■ What you have to do ■
Both ends included, set down the lines from the line containing "The image size is (900, 421)." through the last line of the records below, without pictures.

■ Extracted records ■
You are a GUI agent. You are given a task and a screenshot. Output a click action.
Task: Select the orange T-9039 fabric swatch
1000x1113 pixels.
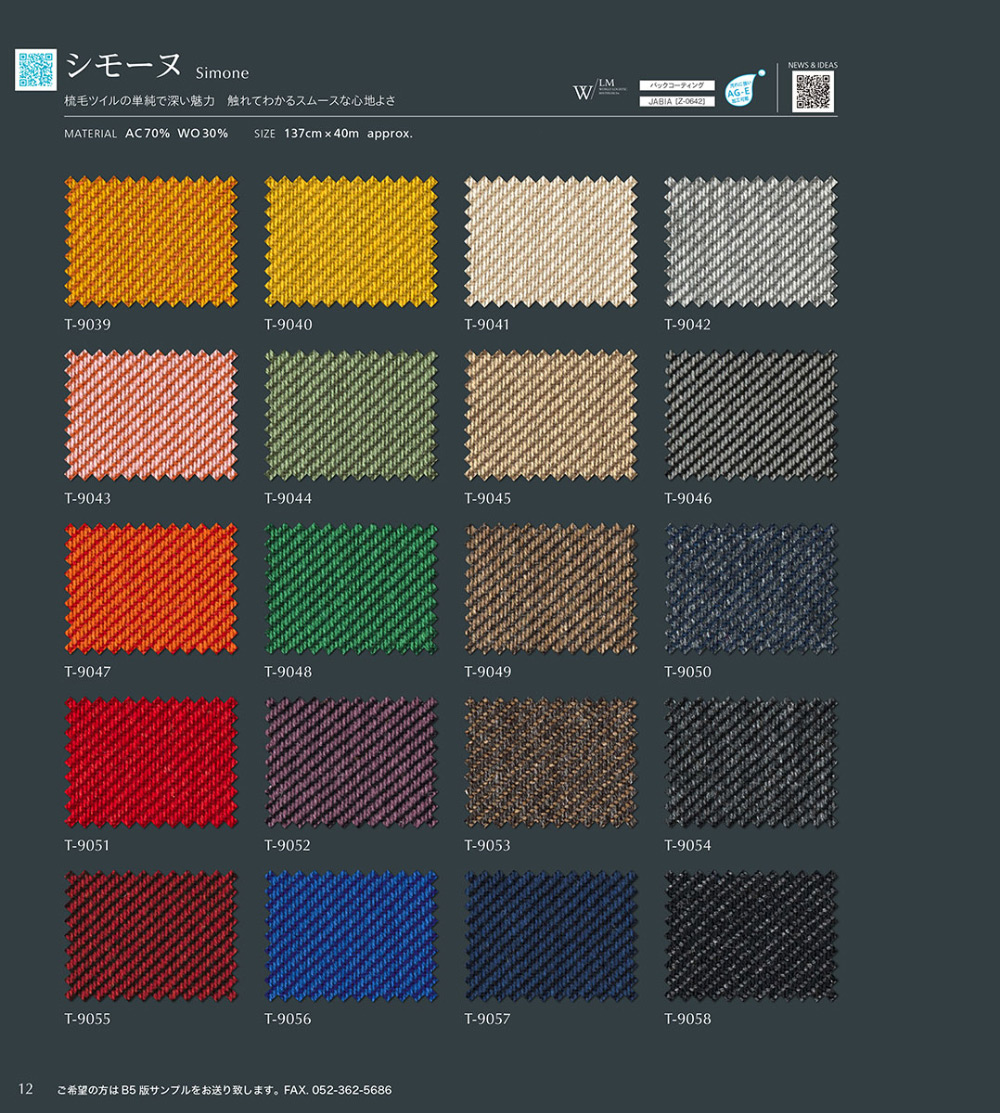[151, 242]
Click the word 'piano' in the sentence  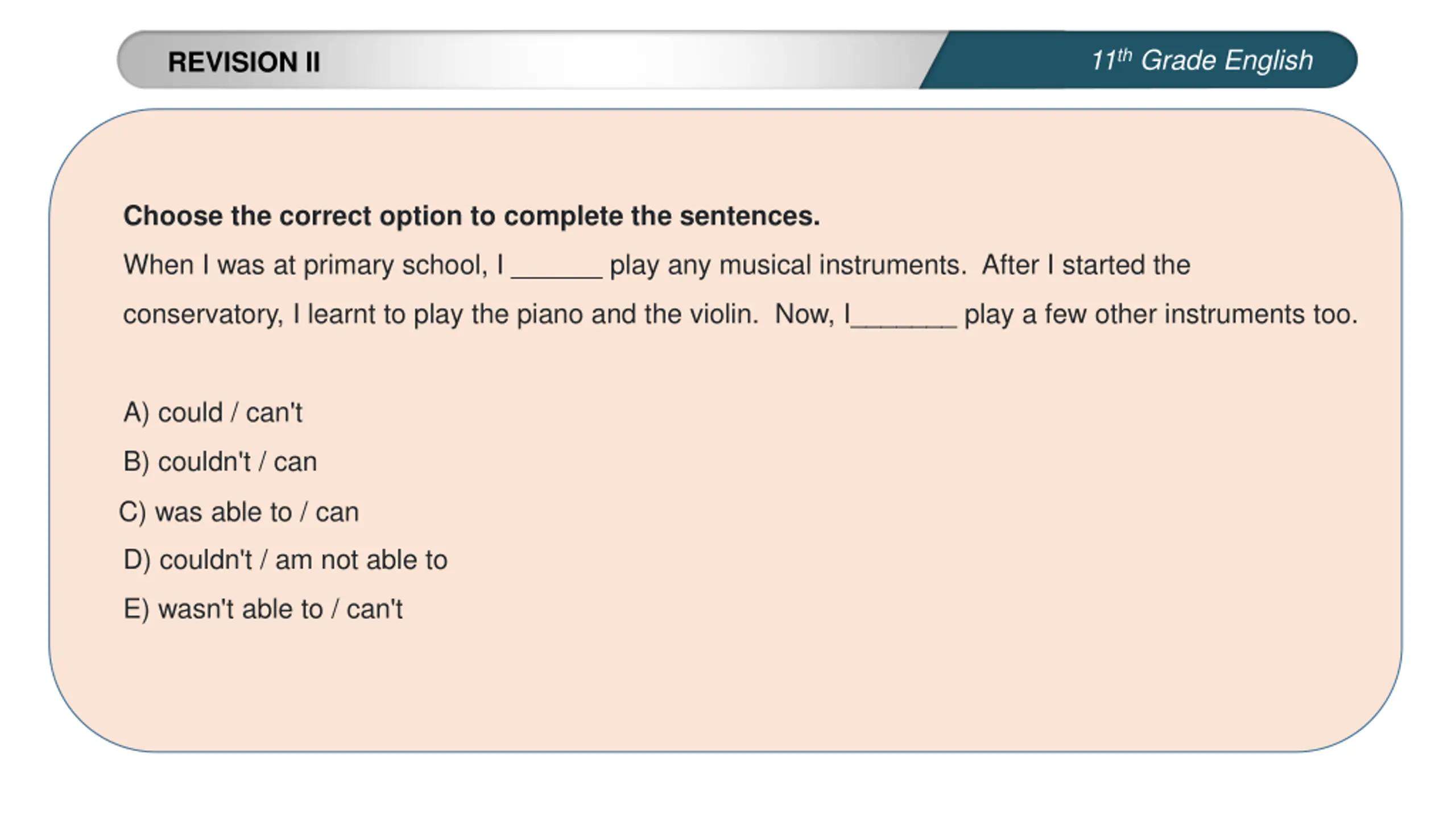pos(549,315)
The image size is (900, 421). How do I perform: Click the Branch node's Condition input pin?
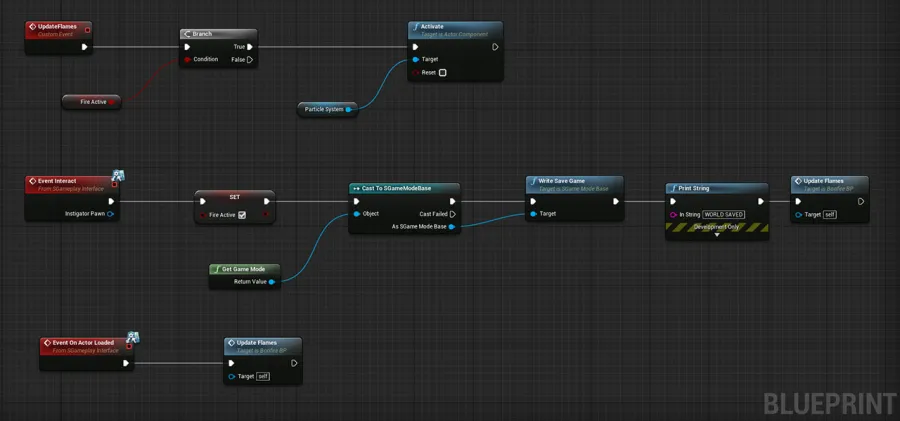point(187,59)
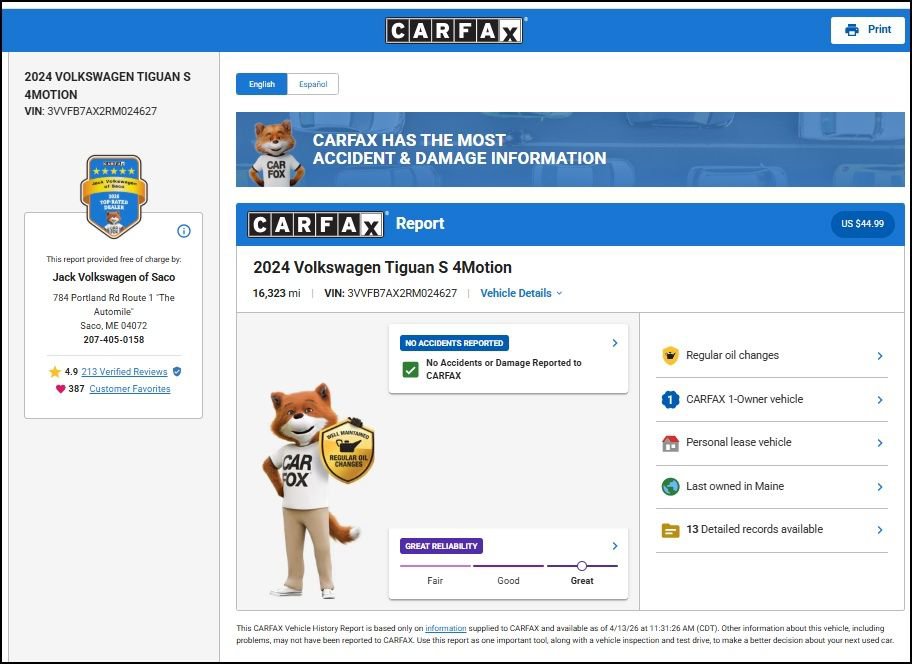Viewport: 912px width, 664px height.
Task: Open the CARFAX 1-Owner vehicle row
Action: (771, 399)
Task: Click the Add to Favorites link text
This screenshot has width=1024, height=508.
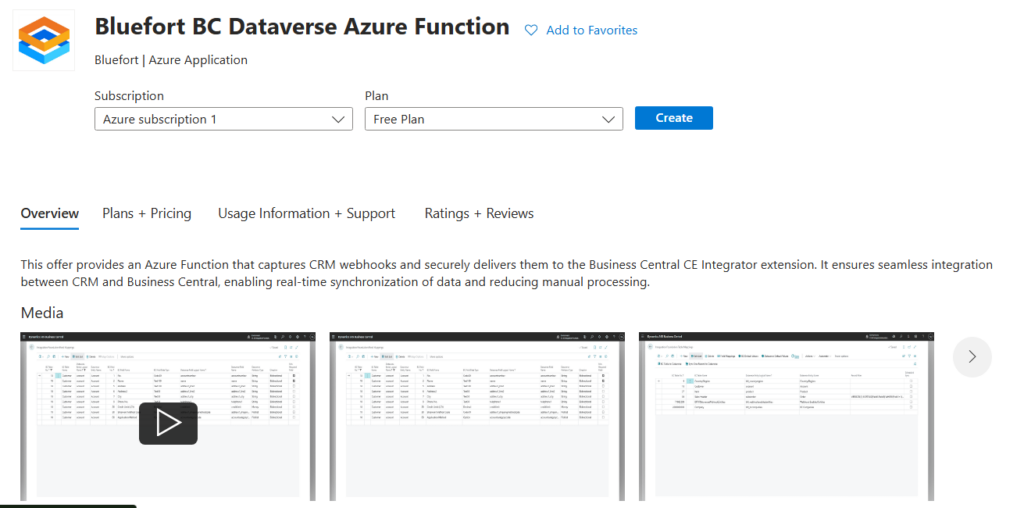Action: (x=591, y=31)
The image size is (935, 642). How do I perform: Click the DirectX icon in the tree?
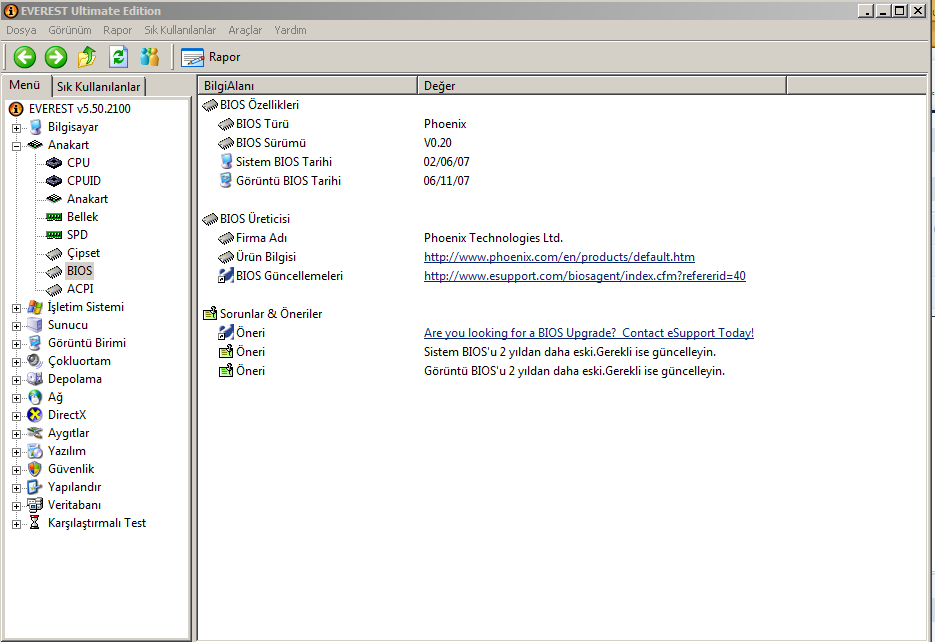coord(35,415)
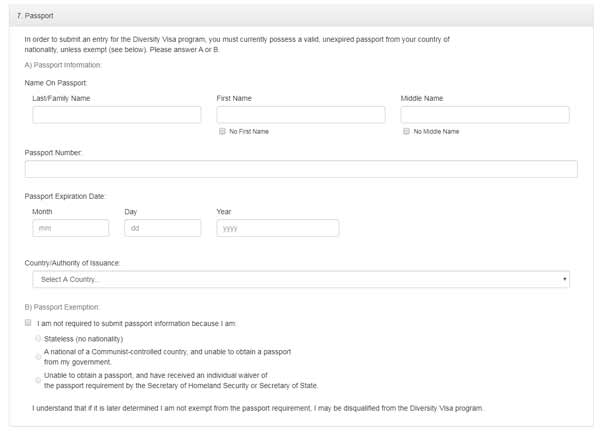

■ Answer for the task ■
The image size is (900, 421). How do I perform: Click the Branch node's Condition input pin?
point(187,59)
Viewport: 912px width, 664px height.
Task: Open the CARFAX 1-Owner vehicle row
Action: (771, 399)
Task: Click the Add to Favorites link text
This screenshot has width=1024, height=508.
Action: (x=591, y=31)
The image size is (935, 642). How do I perform: Click the DirectX icon in the tree?
coord(35,415)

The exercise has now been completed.